▶ _Information supplied_:
>>>>>

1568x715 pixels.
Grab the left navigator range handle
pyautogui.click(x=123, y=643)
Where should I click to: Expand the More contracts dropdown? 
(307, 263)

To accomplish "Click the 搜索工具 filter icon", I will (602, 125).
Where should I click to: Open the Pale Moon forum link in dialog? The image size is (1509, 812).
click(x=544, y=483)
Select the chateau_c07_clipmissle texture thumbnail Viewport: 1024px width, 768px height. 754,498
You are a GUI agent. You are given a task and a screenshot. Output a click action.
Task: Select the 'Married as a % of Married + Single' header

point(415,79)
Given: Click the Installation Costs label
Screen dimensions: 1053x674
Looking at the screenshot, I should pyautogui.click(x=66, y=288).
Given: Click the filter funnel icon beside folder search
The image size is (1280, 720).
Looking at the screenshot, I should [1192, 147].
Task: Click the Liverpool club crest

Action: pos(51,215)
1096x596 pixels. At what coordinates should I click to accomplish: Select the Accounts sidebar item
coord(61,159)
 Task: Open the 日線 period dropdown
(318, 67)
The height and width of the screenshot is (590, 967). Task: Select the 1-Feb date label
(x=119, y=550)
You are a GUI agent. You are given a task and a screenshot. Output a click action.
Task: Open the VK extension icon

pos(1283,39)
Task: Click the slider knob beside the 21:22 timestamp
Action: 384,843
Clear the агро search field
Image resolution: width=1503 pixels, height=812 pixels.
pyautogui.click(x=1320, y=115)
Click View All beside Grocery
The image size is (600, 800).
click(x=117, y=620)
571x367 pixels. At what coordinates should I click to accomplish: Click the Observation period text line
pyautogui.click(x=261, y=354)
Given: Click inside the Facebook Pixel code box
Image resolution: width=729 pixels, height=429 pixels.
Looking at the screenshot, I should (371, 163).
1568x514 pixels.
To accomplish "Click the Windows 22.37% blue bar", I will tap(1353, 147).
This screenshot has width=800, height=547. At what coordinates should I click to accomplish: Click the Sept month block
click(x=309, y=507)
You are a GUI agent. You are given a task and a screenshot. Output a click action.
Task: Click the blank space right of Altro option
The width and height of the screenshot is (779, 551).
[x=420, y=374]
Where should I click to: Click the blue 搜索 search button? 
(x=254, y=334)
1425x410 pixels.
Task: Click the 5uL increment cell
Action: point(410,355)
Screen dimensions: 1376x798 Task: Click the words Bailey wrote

<<<<<

▶ _Work required_:
Copy out the whole listing above word for word, keeping every line unchanged.

▶ _Complete answer_:
1568x715 pixels.
Grab the left navigator range handle
pyautogui.click(x=123, y=643)
Where should I click to: Expand the More contracts dropdown? 
(307, 263)

To accomplish "Click the 搜索工具 filter icon", I will (602, 125).
Where should I click to: Open the Pale Moon forum link in dialog? The image size is (1509, 812).
click(x=544, y=483)
Select the chateau_c07_clipmissle texture thumbnail Viewport: 1024px width, 768px height. 754,498
You are a GUI agent. You are given a task and a screenshot. Output a click action.
Task: Select the 'Married as a % of Married + Single' header

point(415,79)
Given: Click the Installation Costs label
Screen dimensions: 1053x674
Looking at the screenshot, I should pyautogui.click(x=66, y=288).
Given: Click the filter funnel icon beside folder search
The image size is (1280, 720).
Looking at the screenshot, I should [1192, 147].
Task: Click the Liverpool club crest

Action: pos(51,215)
1096x596 pixels. At what coordinates should I click to accomplish: Select the Accounts sidebar item
coord(61,159)
 Task: Open the 日線 period dropdown
(318, 67)
The height and width of the screenshot is (590, 967). Task: Select the 1-Feb date label
(x=119, y=550)
You are a GUI agent. You are given a task and a screenshot. Output a click action.
Task: Open the VK extension icon

pos(1283,39)
Task: Click the slider knob beside the 21:22 timestamp
Action: 384,843
Clear the агро search field
Image resolution: width=1503 pixels, height=812 pixels.
pyautogui.click(x=1320, y=115)
Click View All beside Grocery
The image size is (600, 800).
click(x=117, y=620)
571x367 pixels. At what coordinates should I click to accomplish: Click the Observation period text line
pyautogui.click(x=261, y=354)
Given: Click inside the Facebook Pixel code box
Image resolution: width=729 pixels, height=429 pixels.
Looking at the screenshot, I should (371, 163).
1568x514 pixels.
To accomplish "Click the Windows 22.37% blue bar", I will tap(1353, 147).
This screenshot has width=800, height=547. At what coordinates should I click to accomplish: Click the Sept month block
click(x=309, y=507)
You are a GUI agent. You are given a task and a screenshot. Output a click action.
Task: Click the blank space right of Altro option
The width and height of the screenshot is (779, 551).
[x=420, y=374]
Where should I click to: Click the blue 搜索 search button? 
(x=254, y=334)
1425x410 pixels.
Task: Click the 5uL increment cell
Action: point(410,355)
Screen dimensions: 1376x798 Task: Click the words Bailey wrote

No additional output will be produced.